Aim of the exercise: After reading the data below, copy out every line that contains the word "them".

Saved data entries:
════════════════════

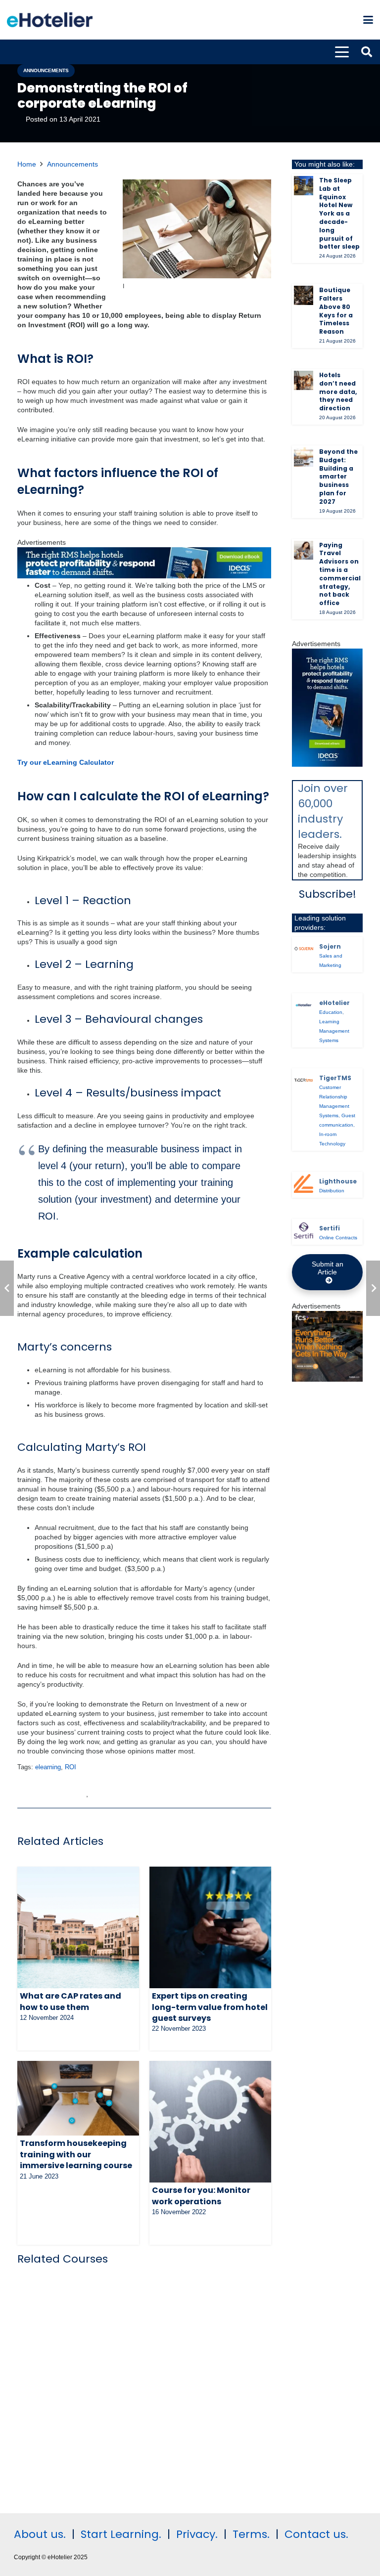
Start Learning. (119, 2534)
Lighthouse (338, 1181)
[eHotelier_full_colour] (50, 19)
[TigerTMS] (303, 1080)
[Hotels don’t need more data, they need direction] (303, 380)
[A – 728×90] (144, 576)
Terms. (251, 2534)
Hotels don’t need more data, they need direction (338, 391)
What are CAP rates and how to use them (70, 2001)
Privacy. (197, 2534)
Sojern (330, 946)
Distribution (331, 1190)
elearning (48, 1767)
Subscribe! (327, 894)
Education (330, 1012)
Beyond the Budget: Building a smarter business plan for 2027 (338, 476)
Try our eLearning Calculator (65, 762)
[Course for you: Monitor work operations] (210, 2122)
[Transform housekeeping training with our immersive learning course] (78, 2098)
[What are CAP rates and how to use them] (78, 1927)
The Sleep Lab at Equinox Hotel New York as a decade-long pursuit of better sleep (339, 213)
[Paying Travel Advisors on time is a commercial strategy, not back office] (303, 550)
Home (26, 164)
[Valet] (327, 1379)
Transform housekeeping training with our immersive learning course (76, 2154)
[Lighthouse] (303, 1183)
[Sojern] (303, 949)
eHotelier (334, 1003)
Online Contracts (338, 1237)
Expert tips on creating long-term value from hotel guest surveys (210, 2007)
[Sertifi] (303, 1230)
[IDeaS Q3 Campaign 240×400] (327, 764)
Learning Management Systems (334, 1031)
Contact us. (316, 2534)
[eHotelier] (303, 1005)
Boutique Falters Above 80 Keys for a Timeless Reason (336, 311)
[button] (368, 20)
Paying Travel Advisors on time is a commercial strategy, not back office (340, 574)
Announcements (72, 164)
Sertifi (329, 1228)
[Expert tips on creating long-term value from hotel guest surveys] (210, 1927)
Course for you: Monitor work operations (201, 2195)
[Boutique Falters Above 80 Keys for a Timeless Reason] (303, 295)
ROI (70, 1767)
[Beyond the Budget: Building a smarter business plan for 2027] (303, 457)
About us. (40, 2534)
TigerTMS (335, 1078)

════════════════════

Expected output:
What are CAP rates and how to use them (70, 2001)
[What are CAP rates and how to use them] (78, 1927)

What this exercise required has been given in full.